Written instruction -
Copy out the records below, swapping every instance of "GUI agent" for "screen assistant" and leaving everything else untouched.

Records for the task -

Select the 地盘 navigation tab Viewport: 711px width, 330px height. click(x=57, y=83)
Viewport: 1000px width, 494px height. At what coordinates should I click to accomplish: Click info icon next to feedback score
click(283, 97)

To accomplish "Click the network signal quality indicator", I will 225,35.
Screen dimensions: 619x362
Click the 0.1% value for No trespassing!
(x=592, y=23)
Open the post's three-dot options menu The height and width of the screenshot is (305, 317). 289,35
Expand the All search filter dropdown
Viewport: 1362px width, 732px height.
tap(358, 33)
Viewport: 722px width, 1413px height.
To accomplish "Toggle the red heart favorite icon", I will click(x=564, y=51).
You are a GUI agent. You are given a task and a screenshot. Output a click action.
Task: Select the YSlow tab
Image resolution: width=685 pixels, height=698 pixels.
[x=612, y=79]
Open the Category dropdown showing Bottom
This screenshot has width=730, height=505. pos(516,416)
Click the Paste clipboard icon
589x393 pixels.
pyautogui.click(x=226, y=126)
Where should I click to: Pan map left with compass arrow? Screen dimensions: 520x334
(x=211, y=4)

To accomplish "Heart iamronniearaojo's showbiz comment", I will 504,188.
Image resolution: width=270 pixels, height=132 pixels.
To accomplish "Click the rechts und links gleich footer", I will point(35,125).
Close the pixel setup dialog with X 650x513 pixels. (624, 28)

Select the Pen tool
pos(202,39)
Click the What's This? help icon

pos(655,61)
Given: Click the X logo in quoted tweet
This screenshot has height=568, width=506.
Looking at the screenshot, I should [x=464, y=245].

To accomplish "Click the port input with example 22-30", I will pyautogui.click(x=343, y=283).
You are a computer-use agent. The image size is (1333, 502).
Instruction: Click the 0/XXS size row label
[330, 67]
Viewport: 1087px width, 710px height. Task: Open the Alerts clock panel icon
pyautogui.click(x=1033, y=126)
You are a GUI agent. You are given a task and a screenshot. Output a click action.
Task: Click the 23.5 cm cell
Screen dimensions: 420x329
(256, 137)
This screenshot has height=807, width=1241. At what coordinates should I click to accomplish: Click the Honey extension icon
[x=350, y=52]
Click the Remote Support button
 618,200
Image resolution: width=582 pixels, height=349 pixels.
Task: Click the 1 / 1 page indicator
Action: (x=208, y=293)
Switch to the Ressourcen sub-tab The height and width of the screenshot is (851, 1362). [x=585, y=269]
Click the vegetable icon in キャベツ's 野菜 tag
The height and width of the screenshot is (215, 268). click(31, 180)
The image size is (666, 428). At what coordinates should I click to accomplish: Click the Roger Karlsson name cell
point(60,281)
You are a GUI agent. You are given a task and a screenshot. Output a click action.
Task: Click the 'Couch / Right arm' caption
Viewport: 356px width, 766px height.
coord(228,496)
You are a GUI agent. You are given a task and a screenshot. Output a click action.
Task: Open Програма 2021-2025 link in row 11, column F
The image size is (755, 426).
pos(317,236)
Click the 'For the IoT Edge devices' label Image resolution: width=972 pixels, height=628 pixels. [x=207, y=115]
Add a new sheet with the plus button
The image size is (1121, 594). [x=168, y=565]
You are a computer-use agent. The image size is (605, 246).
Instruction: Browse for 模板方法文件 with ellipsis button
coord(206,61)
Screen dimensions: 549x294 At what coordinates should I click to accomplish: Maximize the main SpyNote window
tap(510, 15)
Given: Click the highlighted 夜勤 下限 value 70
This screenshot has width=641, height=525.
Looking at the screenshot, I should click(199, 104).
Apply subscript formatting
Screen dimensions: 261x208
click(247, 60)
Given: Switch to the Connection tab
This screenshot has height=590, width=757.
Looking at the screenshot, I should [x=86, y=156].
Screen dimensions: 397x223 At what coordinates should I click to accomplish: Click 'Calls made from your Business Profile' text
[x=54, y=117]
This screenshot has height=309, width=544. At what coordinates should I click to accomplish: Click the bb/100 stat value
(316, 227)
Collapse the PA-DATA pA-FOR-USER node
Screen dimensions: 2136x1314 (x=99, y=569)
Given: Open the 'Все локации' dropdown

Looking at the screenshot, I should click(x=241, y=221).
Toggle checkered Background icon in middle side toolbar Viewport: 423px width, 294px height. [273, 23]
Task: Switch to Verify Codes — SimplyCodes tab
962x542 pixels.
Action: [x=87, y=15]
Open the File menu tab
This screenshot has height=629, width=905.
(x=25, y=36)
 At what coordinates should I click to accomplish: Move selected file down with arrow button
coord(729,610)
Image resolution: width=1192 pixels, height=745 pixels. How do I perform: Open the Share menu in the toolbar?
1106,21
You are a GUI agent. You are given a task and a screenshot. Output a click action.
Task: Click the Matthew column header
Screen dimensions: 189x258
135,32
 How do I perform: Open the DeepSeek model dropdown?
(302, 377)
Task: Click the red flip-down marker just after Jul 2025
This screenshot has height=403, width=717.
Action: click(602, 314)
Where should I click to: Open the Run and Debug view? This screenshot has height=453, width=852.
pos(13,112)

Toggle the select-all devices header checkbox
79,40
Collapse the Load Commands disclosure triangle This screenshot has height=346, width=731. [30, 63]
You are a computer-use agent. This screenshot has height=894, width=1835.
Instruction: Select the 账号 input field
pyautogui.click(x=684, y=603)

Problem solution -
Select the 地盘 navigation tab Viewport: 711px width, 330px height. click(x=57, y=83)
Viewport: 1000px width, 494px height. At what coordinates should I click to accomplish: Click info icon next to feedback score
click(283, 97)

To accomplish "Click the network signal quality indicator", I will 225,35.
Screen dimensions: 619x362
Click the 0.1% value for No trespassing!
(x=592, y=23)
Open the post's three-dot options menu The height and width of the screenshot is (305, 317). 289,35
Expand the All search filter dropdown
Viewport: 1362px width, 732px height.
tap(358, 33)
Viewport: 722px width, 1413px height.
To accomplish "Toggle the red heart favorite icon", I will click(x=564, y=51).
You are a screen assistant. You are given a task and a screenshot. Output a click action.
Task: Select the YSlow tab
Image resolution: width=685 pixels, height=698 pixels.
[x=612, y=79]
Open the Category dropdown showing Bottom
This screenshot has width=730, height=505. pos(516,416)
Click the Paste clipboard icon
589x393 pixels.
pyautogui.click(x=226, y=126)
Where should I click to: Pan map left with compass arrow? Screen dimensions: 520x334
(x=211, y=4)

To accomplish "Heart iamronniearaojo's showbiz comment", I will 504,188.
Image resolution: width=270 pixels, height=132 pixels.
To accomplish "Click the rechts und links gleich footer", I will point(35,125).
Close the pixel setup dialog with X 650x513 pixels. (624, 28)

Select the Pen tool
pos(202,39)
Click the What's This? help icon

pos(655,61)
Given: Click the X logo in quoted tweet
This screenshot has height=568, width=506.
Looking at the screenshot, I should [x=464, y=245].

To accomplish "Click the port input with example 22-30", I will pyautogui.click(x=343, y=283).
You are a computer-use agent. The image size is (1333, 502).
Instruction: Click the 0/XXS size row label
[330, 67]
Viewport: 1087px width, 710px height. Task: Open the Alerts clock panel icon
pyautogui.click(x=1033, y=126)
You are a screen assistant. You are given a task and a screenshot. Output a click action.
Task: Click the 23.5 cm cell
Screen dimensions: 420x329
(256, 137)
This screenshot has height=807, width=1241. At what coordinates should I click to accomplish: Click the Honey extension icon
[x=350, y=52]
Click the Remote Support button
 618,200
Image resolution: width=582 pixels, height=349 pixels.
Task: Click the 1 / 1 page indicator
Action: (x=208, y=293)
Switch to the Ressourcen sub-tab The height and width of the screenshot is (851, 1362). [x=585, y=269]
Click the vegetable icon in キャベツ's 野菜 tag
The height and width of the screenshot is (215, 268). click(31, 180)
The image size is (666, 428). At what coordinates should I click to accomplish: Click the Roger Karlsson name cell
point(60,281)
You are a screen assistant. You are given a task and a screenshot. Output a click action.
Task: Click the 'Couch / Right arm' caption
Viewport: 356px width, 766px height.
coord(228,496)
You are a screen assistant. You are given a task and a screenshot. Output a click action.
Task: Open Програма 2021-2025 link in row 11, column F
The image size is (755, 426).
pos(317,236)
Click the 'For the IoT Edge devices' label Image resolution: width=972 pixels, height=628 pixels. [x=207, y=115]
Add a new sheet with the plus button
The image size is (1121, 594). [x=168, y=565]
You are a computer-use agent. The image size is (605, 246).
Instruction: Browse for 模板方法文件 with ellipsis button
coord(206,61)
Screen dimensions: 549x294 At what coordinates should I click to accomplish: Maximize the main SpyNote window
tap(510, 15)
Given: Click the highlighted 夜勤 下限 value 70
This screenshot has width=641, height=525.
Looking at the screenshot, I should click(199, 104).
Apply subscript formatting
Screen dimensions: 261x208
click(247, 60)
Given: Switch to the Connection tab
This screenshot has height=590, width=757.
Looking at the screenshot, I should [x=86, y=156].
Screen dimensions: 397x223 At what coordinates should I click to accomplish: Click 'Calls made from your Business Profile' text
[x=54, y=117]
This screenshot has height=309, width=544. At what coordinates should I click to accomplish: Click the bb/100 stat value
(316, 227)
Collapse the PA-DATA pA-FOR-USER node
Screen dimensions: 2136x1314 (x=99, y=569)
Given: Open the 'Все локации' dropdown

Looking at the screenshot, I should click(x=241, y=221).
Toggle checkered Background icon in middle side toolbar Viewport: 423px width, 294px height. [273, 23]
Task: Switch to Verify Codes — SimplyCodes tab
962x542 pixels.
Action: [x=87, y=15]
Open the File menu tab
This screenshot has height=629, width=905.
(x=25, y=36)
 At what coordinates should I click to accomplish: Move selected file down with arrow button
coord(729,610)
Image resolution: width=1192 pixels, height=745 pixels. How do I perform: Open the Share menu in the toolbar?
1106,21
You are a screen assistant. You are given a task and a screenshot. Output a click action.
Task: Click the Matthew column header
Screen dimensions: 189x258
135,32
 How do I perform: Open the DeepSeek model dropdown?
(302, 377)
Task: Click the red flip-down marker just after Jul 2025
This screenshot has height=403, width=717.
Action: click(602, 314)
Where should I click to: Open the Run and Debug view? This screenshot has height=453, width=852.
pos(13,112)

Toggle the select-all devices header checkbox
79,40
Collapse the Load Commands disclosure triangle This screenshot has height=346, width=731. [30, 63]
You are a computer-use agent. This screenshot has height=894, width=1835.
Instruction: Select the 账号 input field
pyautogui.click(x=684, y=603)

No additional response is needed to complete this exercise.